Friday, 29 August 2014

Now THAT'S what I call BOATING!

We made it! Well, we got from Keadby to Torksey on the tidal Trent. I won't deny that we weren't a little apprehensive of venturing onto the tideway, with no St. Pancras Cruising Club organised convoy nor Indigo Dreamers to hold our hands, so to speak. Oh, there was one other boat, nb Florence, but, well, we'll see what happens to him.

The day started with the phone alarm going off at 0600. I had woken a minute before, in keen anticipation of what lay ahead. Being up at this hour meant I was able to catch the sunrise over Keadby Swingbridge, with keel Spider T.

The lockie knocked on our roof at 0630 to check we were ready and to say that he'd be opening the bridge for us at 0645.

In a very short space of time we were through the bridge and going down the lock, together with mountains of duckweed. And Narrowboat Florence, crewed by Andrew and Howard.

We had been told that we'd see the flood tide start to come in, and that that would be the signal to leave the lock. However, as the gates opened, we could see that the flow was still right to left, i.e. heading downstream towards the Humber and the North Sea.

That didn't deter Florence, who immediately zoomed out of the lock and headed upstream. We stayed in the shelter of the lock, waiting for the direction of the flow to change.

We would have been waiting a long time, had the lockie not appeared above us after two or three minutes giving us the thumbs up. If the lockie says "go" it must be all right, mustn't it?

So we went.

Later we realised that the apparent direction of flow was merely the strong south wind blowing ripples northwards. I say "ripples" - perhaps that should be "waves" (see later).

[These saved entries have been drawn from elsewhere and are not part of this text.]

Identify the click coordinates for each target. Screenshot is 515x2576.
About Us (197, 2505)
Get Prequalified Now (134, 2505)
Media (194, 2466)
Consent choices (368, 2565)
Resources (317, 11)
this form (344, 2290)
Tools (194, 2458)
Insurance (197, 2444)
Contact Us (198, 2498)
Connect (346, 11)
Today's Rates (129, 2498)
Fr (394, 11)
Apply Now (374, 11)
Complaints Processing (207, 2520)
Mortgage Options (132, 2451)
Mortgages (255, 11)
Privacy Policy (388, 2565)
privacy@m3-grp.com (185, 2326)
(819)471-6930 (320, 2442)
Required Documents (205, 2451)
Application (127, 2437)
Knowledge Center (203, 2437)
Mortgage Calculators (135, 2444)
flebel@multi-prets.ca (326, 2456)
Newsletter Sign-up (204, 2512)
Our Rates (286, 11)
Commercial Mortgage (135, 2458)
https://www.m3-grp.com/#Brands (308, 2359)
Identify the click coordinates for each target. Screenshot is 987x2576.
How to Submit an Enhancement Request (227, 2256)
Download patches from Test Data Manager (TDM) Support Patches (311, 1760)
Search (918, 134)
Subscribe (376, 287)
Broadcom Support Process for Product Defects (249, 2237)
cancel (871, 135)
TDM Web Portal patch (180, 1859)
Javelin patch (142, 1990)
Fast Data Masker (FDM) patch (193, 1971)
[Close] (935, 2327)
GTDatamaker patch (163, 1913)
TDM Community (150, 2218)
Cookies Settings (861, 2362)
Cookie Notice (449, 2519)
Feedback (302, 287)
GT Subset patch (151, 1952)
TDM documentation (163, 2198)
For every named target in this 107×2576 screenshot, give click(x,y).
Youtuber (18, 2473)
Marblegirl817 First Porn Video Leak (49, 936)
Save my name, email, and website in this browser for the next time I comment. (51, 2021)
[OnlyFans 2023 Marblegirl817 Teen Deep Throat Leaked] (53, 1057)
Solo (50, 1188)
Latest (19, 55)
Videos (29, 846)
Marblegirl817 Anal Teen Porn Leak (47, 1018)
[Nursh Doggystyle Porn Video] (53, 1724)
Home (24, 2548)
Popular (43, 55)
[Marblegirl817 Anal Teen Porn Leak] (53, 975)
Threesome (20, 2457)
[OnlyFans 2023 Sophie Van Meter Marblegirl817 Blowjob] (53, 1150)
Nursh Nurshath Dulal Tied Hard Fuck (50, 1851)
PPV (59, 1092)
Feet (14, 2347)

So we were now under way on the tidal Trent. It was all slightly anticlimactic, really. The water was calm, the sun peeped out from the clouds, and we chugged along quite nicely.

The first thing of note was the King George V bridge, carrying both road and rail, one span of which used to lift to allow high-masted boats through. (Florence is just passing through the centre span - we were told to use the former lifting span.)

Then came the M180 motorway bridge. There were to be no more bridges until Gainsborough, 14 miles further on. Florence is a speck just before the bridge. But we were gaining.

To show that I didn't hog the tiller, here's Jan steering into the headwind.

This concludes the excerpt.